= Text shown =

Townsville City Council's digital asset register currently holds more than 14,000 image files across its public communications and tourism portfolios, according to internal procurement documents reviewed by The Daily Townsville — yet a significant portion of those files are duplicates, near-duplicates, or outdated photographs that no longer reflect the city's built environment. The problem did not emerge overnight. It is the product of at least a decade of fragmented procurement, rotating contractors, and a fundamental absence of centralised image governance.

The timing matters because Townsville is mid-stride through several high-profile rebranding pushes. Tourism and Events Queensland's North Queensland regional campaign, the Townsville Enterprise-led hydrogen hub promotional drive, and ongoing Defence housing attraction materials all draw on the same pooled image libraries. When those libraries are polluted with duplicates — some images appearing under four or five different file names and metadata tags — the risk is that the wrong photograph runs at the wrong moment, undermining credibility on a national stage.

How the Archive Got Here

The roots of the problem trace back to the post-2019 flood recovery period. Between February and March 2019, when the Ross River Dam released water at historically high rates and large tracts of suburbs including Rosslea and Hermit Park were inundated, council communications teams worked under extreme pressure. Dozens of contractors and volunteer photographers supplied images through informal channels — email drops, USB drives, shared Google folders — without any consistent naming convention or rights clearance attached.

Those files were absorbed into the council's existing digital asset management system, which at the time was operated under a software licence that did not include automated duplicate detection. Council migrated to a new platform in 2022, but the migration itself compounded the issue: rather than auditing the legacy archive first, files were batch-transferred, meaning every duplicate that existed before the migration simply reappeared on the new system with a fresh upload timestamp.

= Data section =

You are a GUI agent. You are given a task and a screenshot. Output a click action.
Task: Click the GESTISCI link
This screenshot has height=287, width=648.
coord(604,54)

= Requirement =
List every informal channel through which contractors and volunteer photographers supplied images, according to the article on Townsville's image archive.

= Finished exercise =
- Email drops
- USB drives
- Shared Google folders